What tools can be used for multimodal AI implementation in healthcare?

Multimodal AI implementation tools facilitate the  storage, integration and analysis of diverse biomedical data types while meeting healthcare’s requirements for compliance, scalability and interoperability across systems. When you adopt a solution to streamline your AI development, it needs to handle the entire pipeline from data ingestion and harmonization to model training and deployment—all while maintaining data privacy and delivering performance at scale.

Here are profiles of three leading solutions for implementing multimodal AI in healthcare:

TileDB:
TileDB built its data management platform on multi-dimensional arrays designed to handle high-resolution biomedical datasets such as genomics, medical imaging, spatial transcriptomics, single-cell data and more. This enables users to optimize how they model such complex data modalities for more efficient storage and querying in a unified data catalog. The result is a multimodal data foundation that accelerates AI workflows. TileDB also facilitates secure data sharing and federated learning, making its platform well-suited for collaborative and privacy-sensitive trusted research environments.

Flywheel:
Flywheel is a database platform designed to streamline medical imaging data management. By integrating with hospital systems and research tools, Flywheel organizes and analyzes imaging alongside structured clinical and behavioral data. It supports AI model development with end-to-end workflows that include de-identification, annotation and machine learning integration for multimodal datasets. Flywheel also boasts a dedicated team focusing on compliance with standards like HIPAA, GDPR and 21 CFR Part 11, making it a strong choice for clinical research and translational medicine.

Owkin:
Owkin is an agentic AI platform that combines diverse multimodal data and quantification technologies to create AI agents built for life sciences research. It features federated learning capabilities that enable researchers to develop AI models across multimodal datasets without moving the sensitive data from its original location. Owkin's AI tools specialize in using multimodal analysis for biomarker discovery, patient stratification and clinical trial optimization.

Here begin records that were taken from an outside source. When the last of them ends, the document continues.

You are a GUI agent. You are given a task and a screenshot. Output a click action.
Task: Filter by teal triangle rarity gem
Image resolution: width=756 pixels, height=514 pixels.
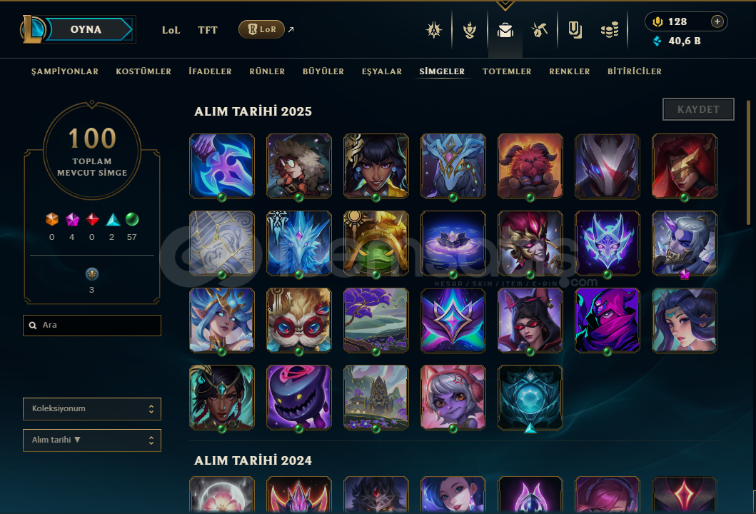pos(113,219)
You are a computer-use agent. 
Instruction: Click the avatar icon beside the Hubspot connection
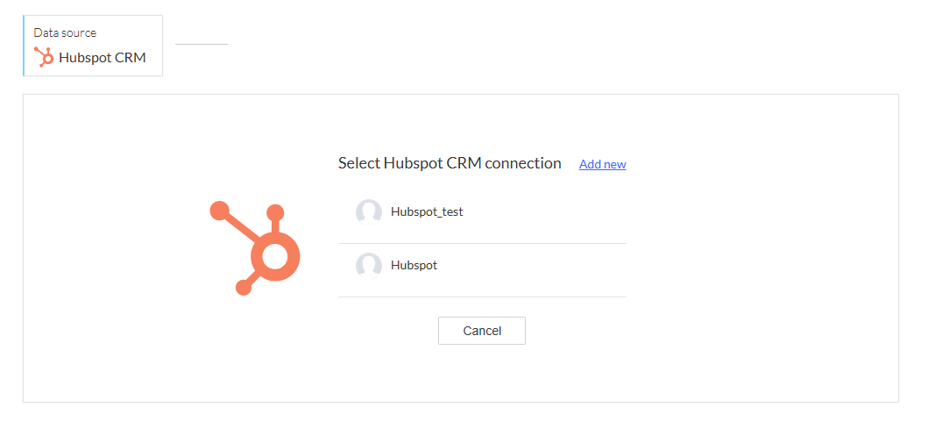[x=368, y=265]
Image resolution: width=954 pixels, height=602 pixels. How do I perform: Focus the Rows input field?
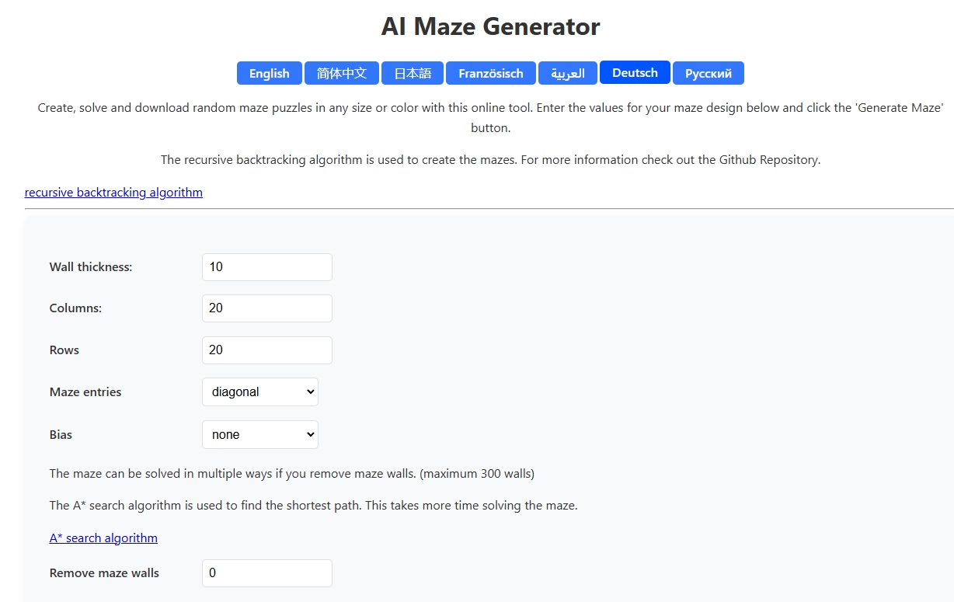tap(266, 350)
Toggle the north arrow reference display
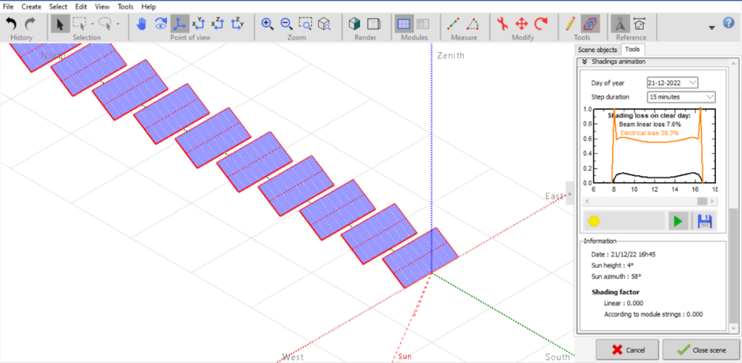Viewport: 742px width, 363px height. pos(619,24)
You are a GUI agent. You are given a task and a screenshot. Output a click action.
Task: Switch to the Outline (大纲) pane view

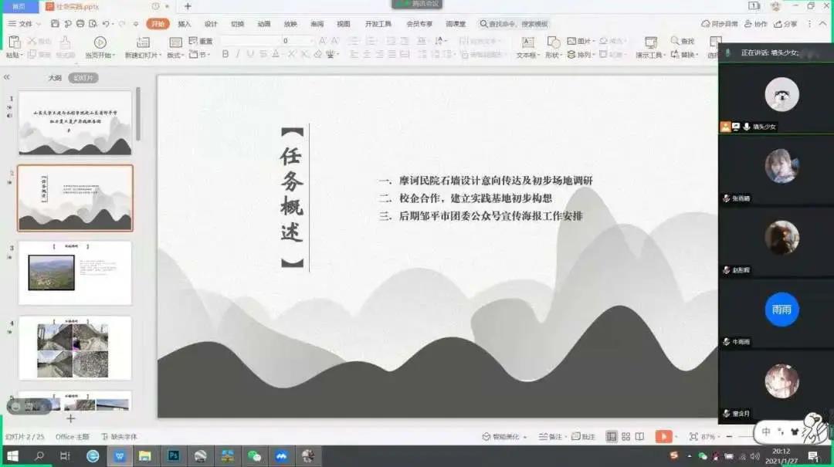(55, 78)
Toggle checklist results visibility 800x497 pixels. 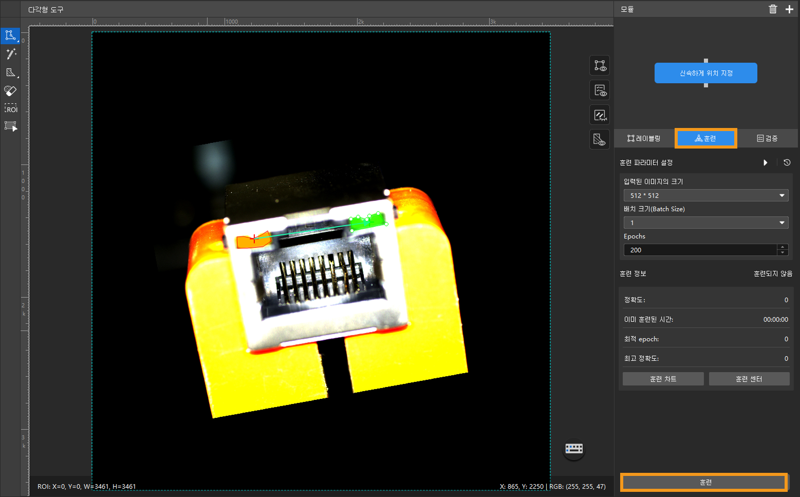click(600, 90)
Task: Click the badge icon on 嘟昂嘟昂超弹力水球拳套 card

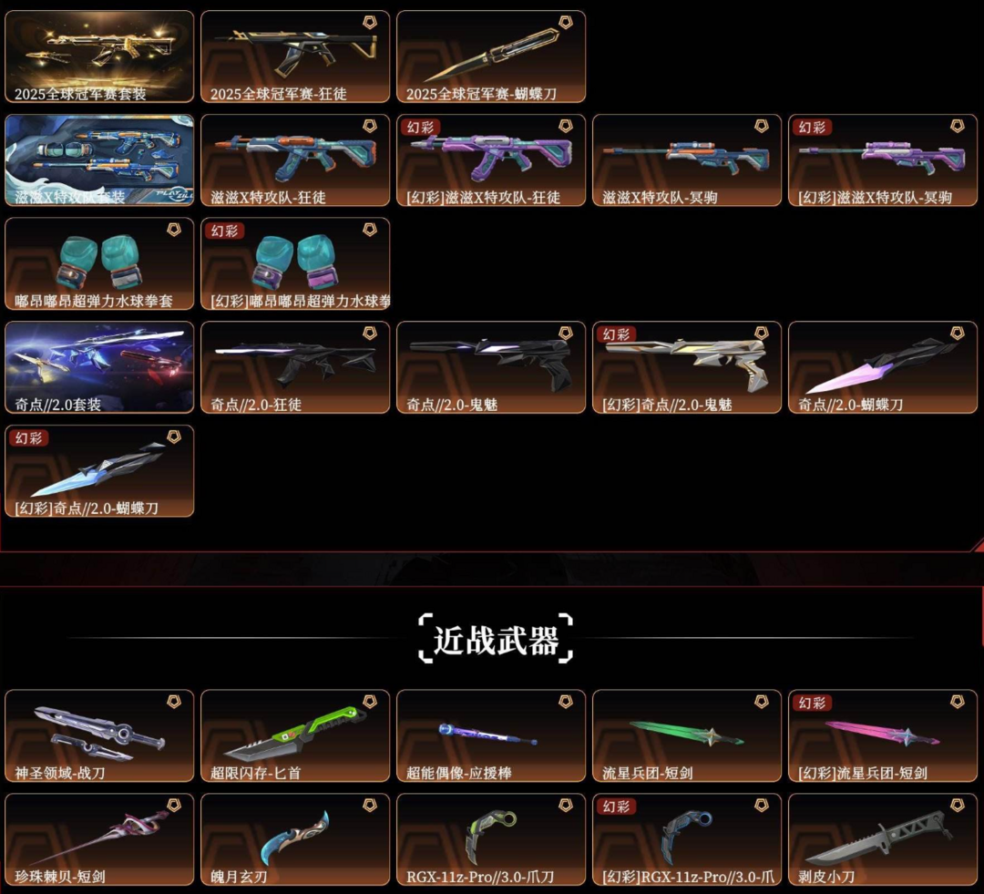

Tips for selecting tools for multimodal AI implementation in healthcare:

  • Ensure the solution is compliant with healthcare regulations (HIPAA, GDPR, SOC Type 2, etc.) and includes capabilities to simplify compliance.

  • Look for solutions offering native support of the data modalities you use most, such as imaging, genomics and single-cell data.

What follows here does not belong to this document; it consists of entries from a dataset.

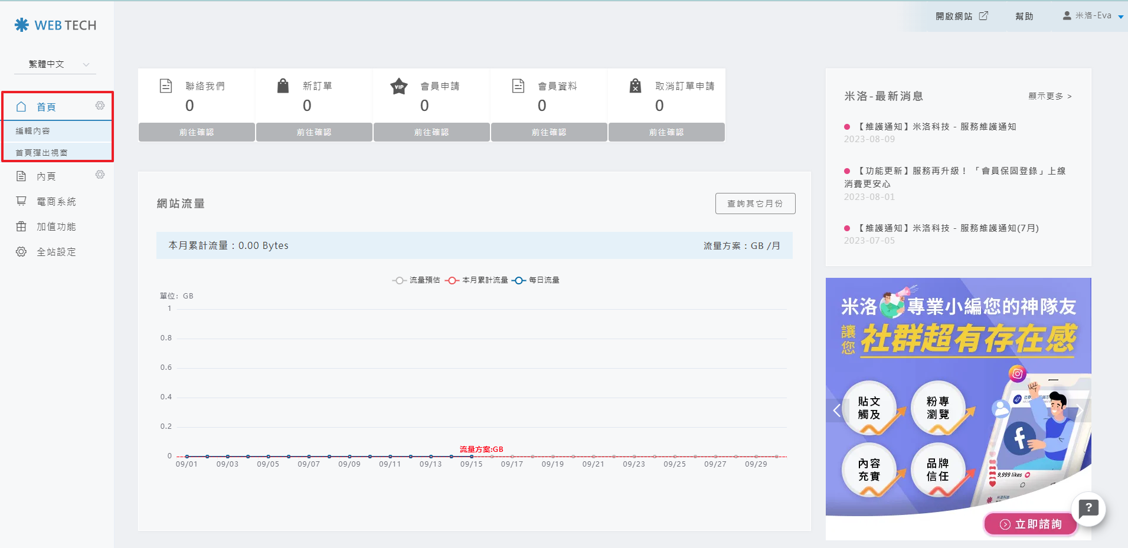Open the help question mark chat bubble
This screenshot has height=548, width=1128.
click(1088, 508)
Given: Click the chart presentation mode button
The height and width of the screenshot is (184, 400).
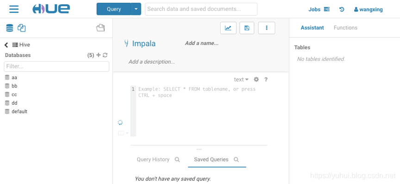Looking at the screenshot, I should pyautogui.click(x=228, y=28).
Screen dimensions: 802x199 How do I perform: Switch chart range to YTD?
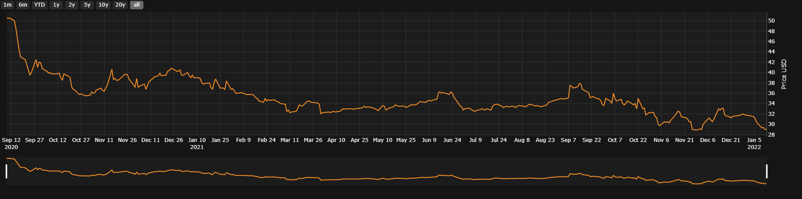[39, 5]
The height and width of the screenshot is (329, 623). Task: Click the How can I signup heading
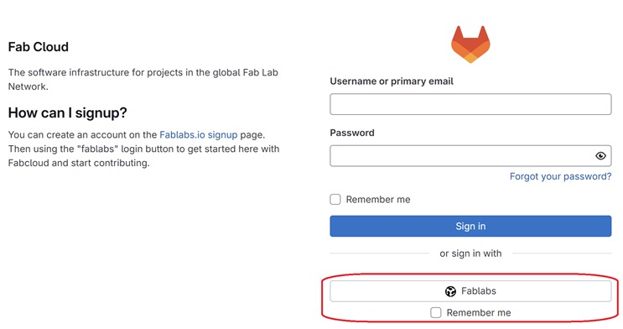[x=68, y=113]
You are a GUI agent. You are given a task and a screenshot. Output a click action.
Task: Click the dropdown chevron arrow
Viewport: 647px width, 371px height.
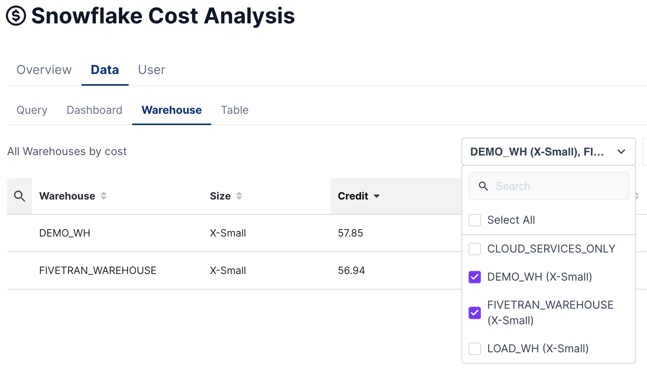[x=621, y=152]
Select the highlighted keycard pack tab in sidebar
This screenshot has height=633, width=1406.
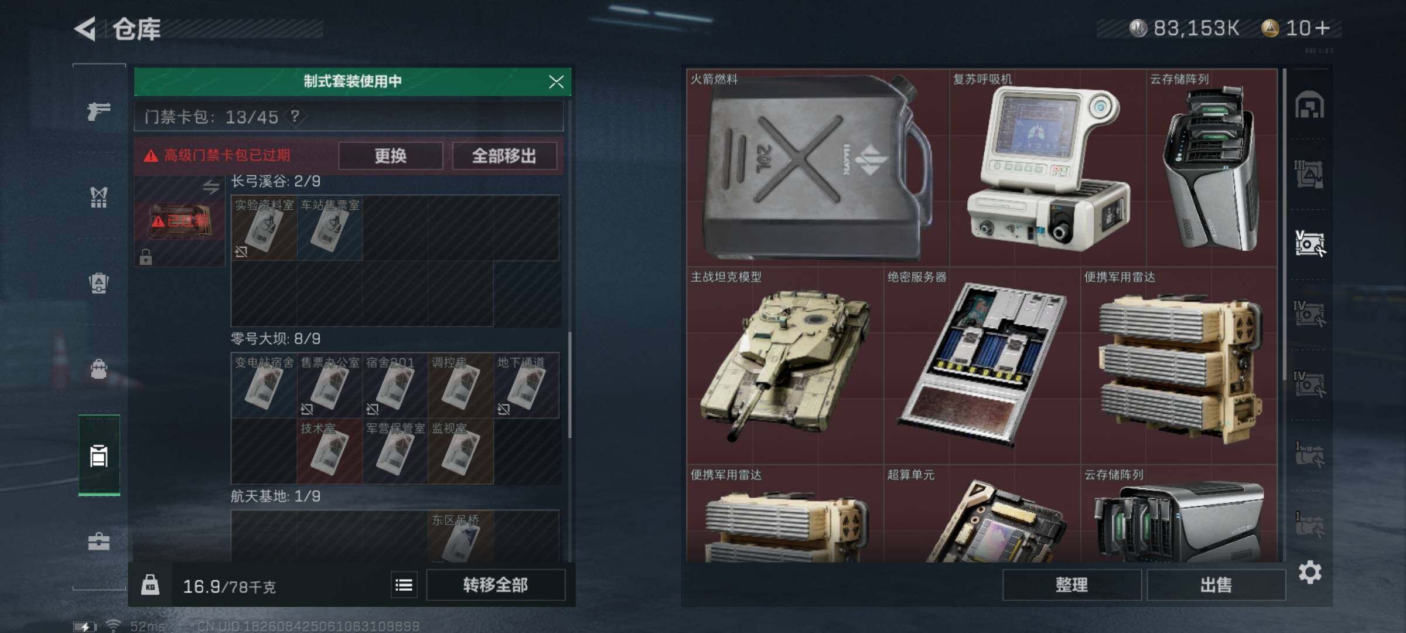click(x=99, y=455)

  • Check for interoperability with your existing data infrastructure. If standards like HL7, FHIR and DICOM are important to your operations, you want your multimodal AI solution to follow them without disruption.

  • Evaluate the solution’s ability to scale and perform well across your research and production environments. Multimodal datasets are inherently complex, so you need a data management platform that can scale with demand.

  • Prioritize tools with built-in capabilities for data harmonization, annotation, cross-team collaboration and federated learning. This will simplify both your user experience and the training of AI models.

  • Consider platforms with a proven track record in clinical or pharmaceutical deployments. It helps if the provider organization includes clinical experts who recognize the complexities of healthcare data and regulations.

How TileDB empowers the healthcare industry

TileDB equips healthcare providers and research teams with a database designed for discovery, helping to organize, structure, ease collaboration on and analyze multimodal data. This elegant data platform effortlessly consolidates diverse modalities in a unified dataset, enabling queries with an array-powered serverless engine that scales to your most complex data use cases. To support your multimodal AI applications, TileDB helps make multimodal data FAIR-compliant so it can be used effectively by AI and ML models. For example, we delivered FAIR and ML-ready genomics data in a unified data mesh for Quest Diagnostics, helping them store and scale 6 million yearly samples of analysis-ready variant data.